关于分布式内存外的大规模子集选择问题：基于成对次模函数的研究

Research

arXiv

On Distributed Larger-Than-Memory Subset Selection With Pairwise Submodular Functions

摘要 Abstract

现代数据集包含数十亿个样本，使得在全部可用数据上进行训练变得不可行。选择高质量的子集有助于降低训练成本并提升模型质量。次模性是一种离散凸性的类比，常用于解决此类子集选择问题。然而，现有的优化次模函数的算法是顺序执行的，并且现有的分布式方法需要至少一台中心机器将目标子集存储在DRAM中。在十亿量级的数据点规模下，即使子集也可能无法容纳单台机器，而顺序算法运行速度极慢。本文通过提出一种新型的分布式边界算法，放松了对中心机器存储目标子集的要求，并提供了可证明的近似保证。该算法通过迭代计算最小和最大效用值来选择高质量点并丢弃不重要的点。当边界计算未能找到完整子集时，我们采用多轮分区的分布式贪婪算法识别剩余的子集。我们讨论了如何在分布式数据处理框架中实现这些算法，并对不同配置进行了实证分析。我们在CIFAR-100和ImageNet数据集上找到了高质量的子集，与集中式方法相比，质量损失可以忽略不计，并且能够扩展到包含130亿个点的数据集。
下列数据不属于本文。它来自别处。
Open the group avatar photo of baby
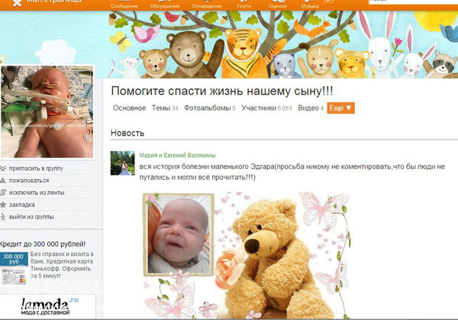 [x=47, y=112]
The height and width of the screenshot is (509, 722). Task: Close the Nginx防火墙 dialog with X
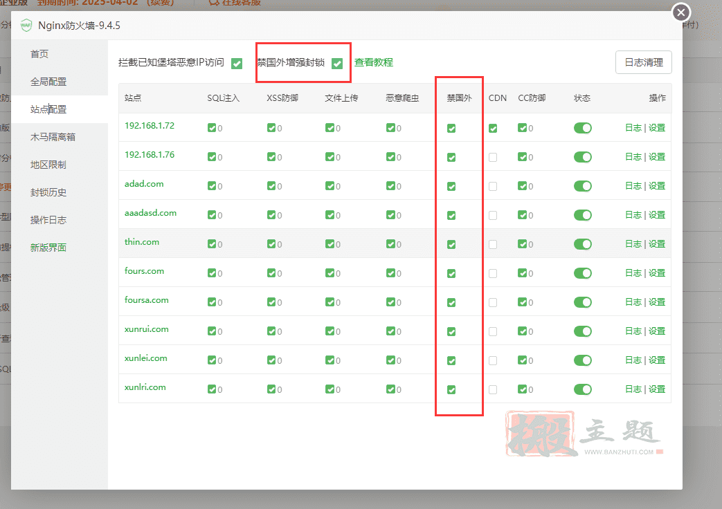pos(681,12)
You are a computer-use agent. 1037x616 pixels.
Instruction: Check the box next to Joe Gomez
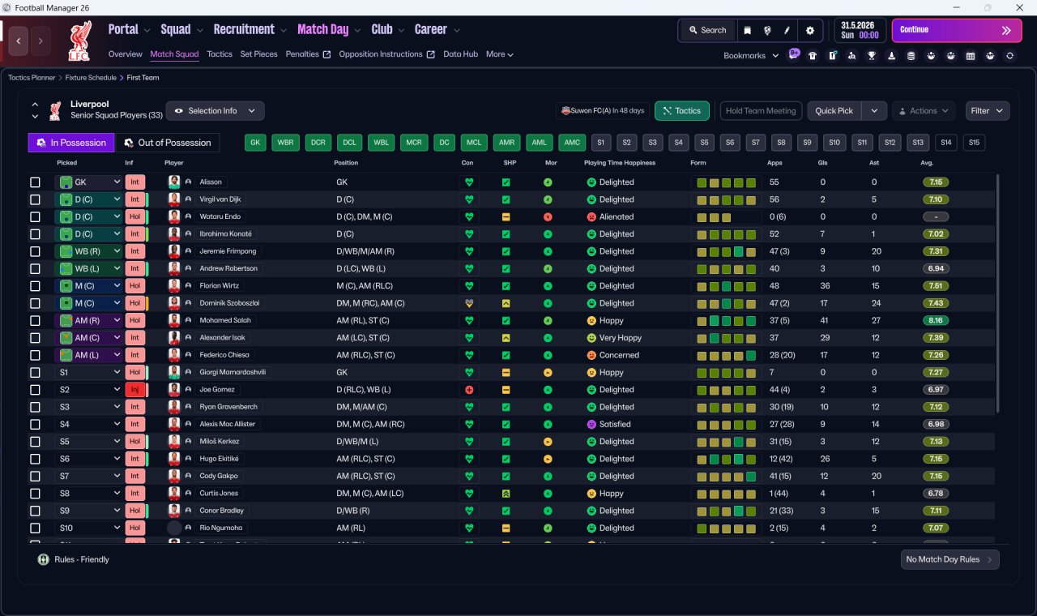(35, 390)
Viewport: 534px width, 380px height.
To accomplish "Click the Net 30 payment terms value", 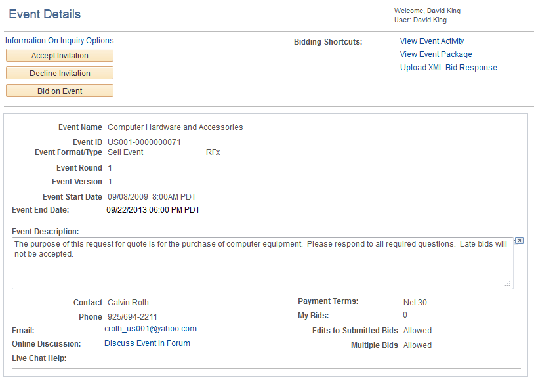I will pos(415,303).
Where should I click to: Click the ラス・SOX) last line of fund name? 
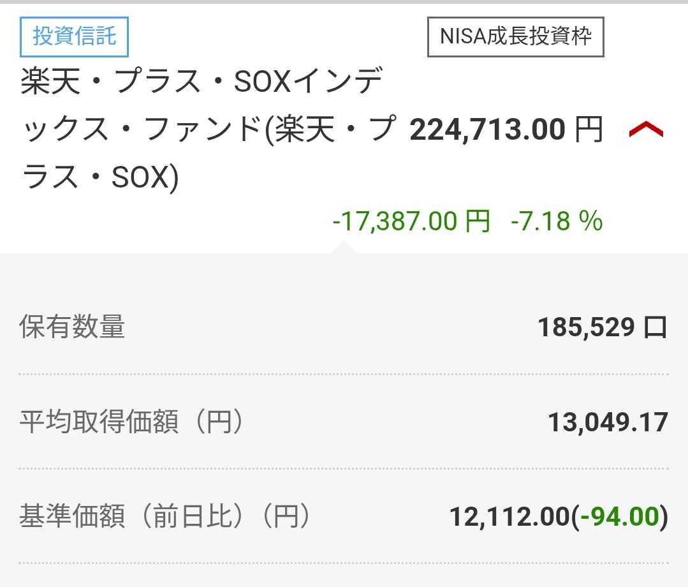point(100,178)
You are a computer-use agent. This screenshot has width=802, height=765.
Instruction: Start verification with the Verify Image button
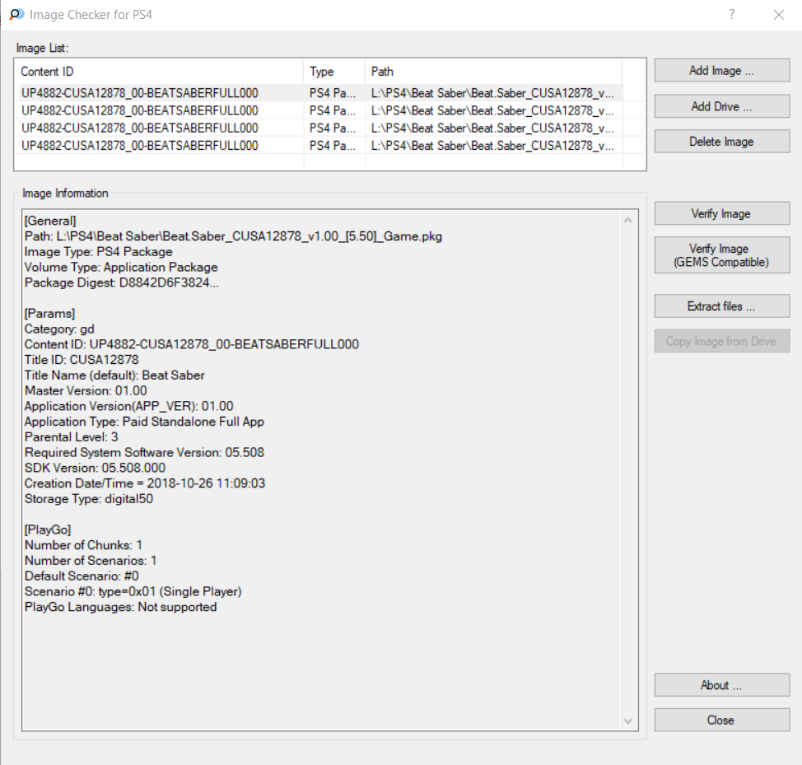(721, 214)
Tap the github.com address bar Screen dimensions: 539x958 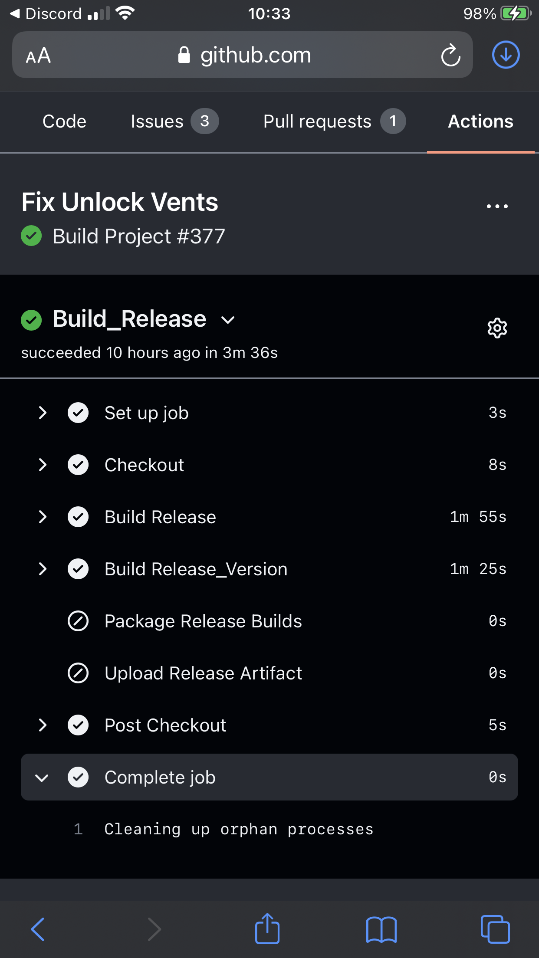255,55
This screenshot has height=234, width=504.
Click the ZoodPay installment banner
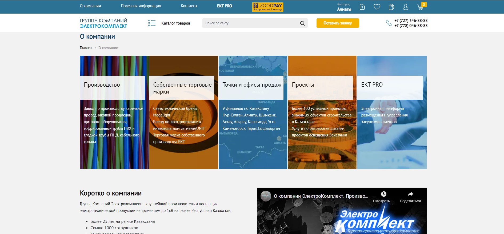tap(268, 7)
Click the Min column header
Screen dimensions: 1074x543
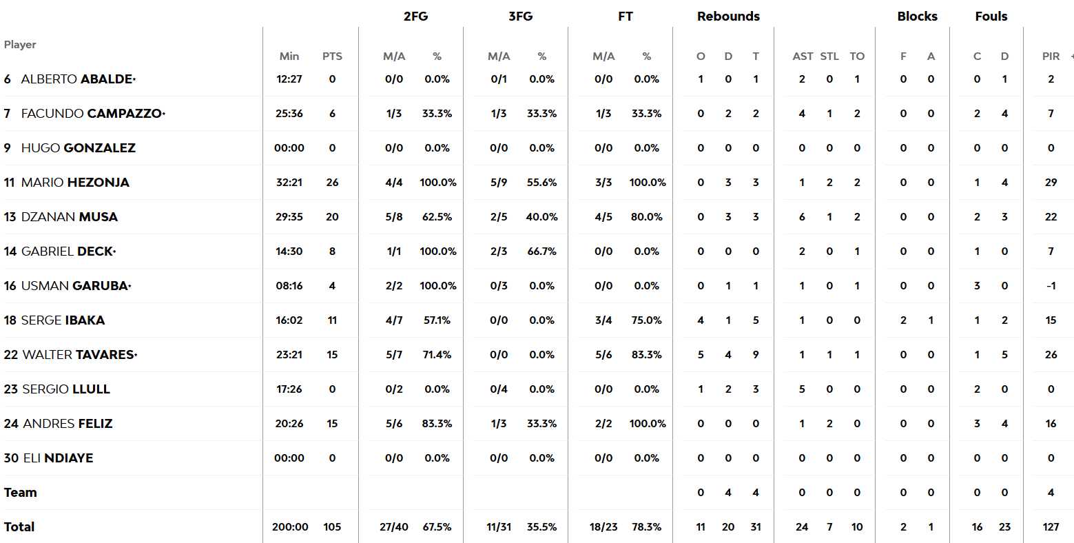tap(289, 57)
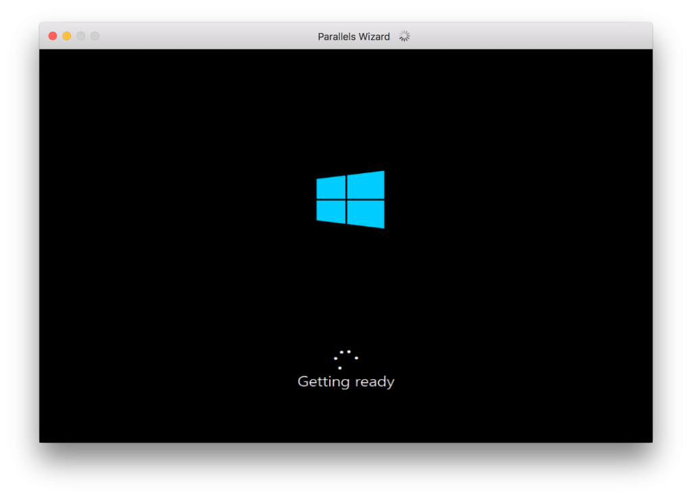
Task: Click the second grayed-out window control
Action: point(95,36)
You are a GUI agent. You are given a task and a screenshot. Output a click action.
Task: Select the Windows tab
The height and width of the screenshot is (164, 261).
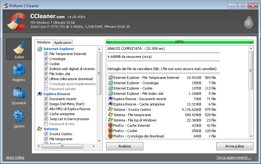point(44,42)
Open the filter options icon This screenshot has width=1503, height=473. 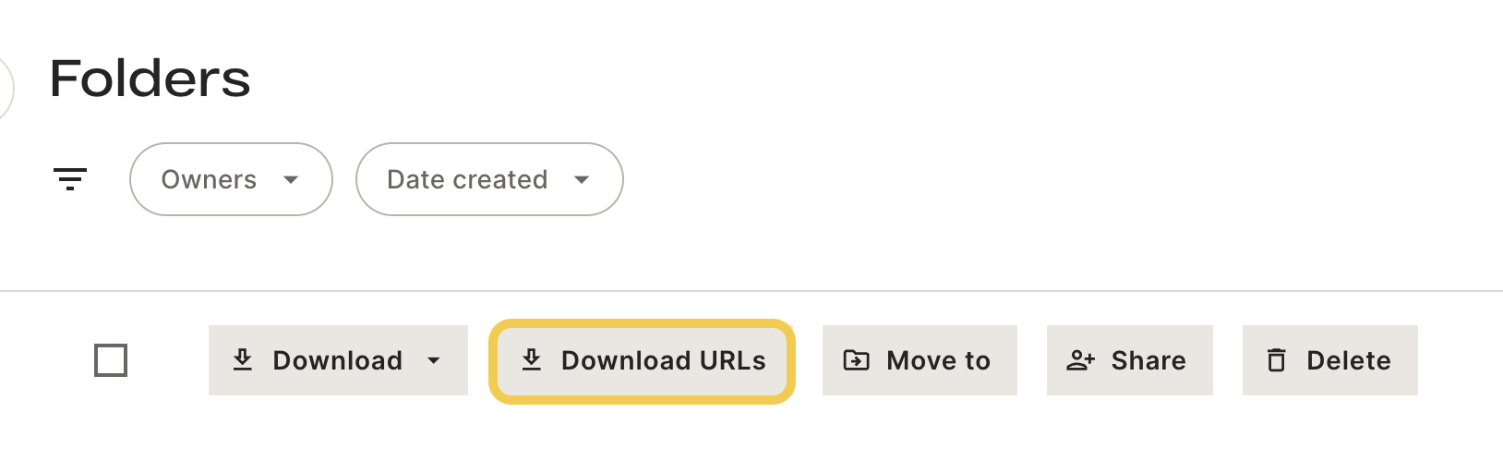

Modern datasets span billions of samples, making training on all available data infeasible. Selecting a high quality subset helps in reducing training costs and enhancing model quality. Submodularity, a discrete analogue of convexity, is commonly used for solving such subset selection problems. However, existing algorithms for optimizing submodular functions are sequential, and the prior distributed methods require at least one central machine to fit the target subset in DRAM. At billion datapoint scale, even the subset may not fit a single machine, and the sequential algorithms are prohibitively slow. In this paper, we relax the requirement of having a central machine for the target subset by proposing a novel distributed bounding algorithm with provable approximation guarantees. The algorithm iteratively bounds the minimum and maximum utility values to select high quality points and discard the unimportant ones. When bounding does not find the complete subset, we use a multi-round, partition-based distributed greedy algorithm to identify the remaining subset. We discuss how to implement these algorithms in a distributed data processing framework and empirically analyze different configurations. We find high quality subsets on CIFAR-100 and ImageNet with marginal or no loss in quality compared to centralized methods, and scale to a dataset with 13 billion points.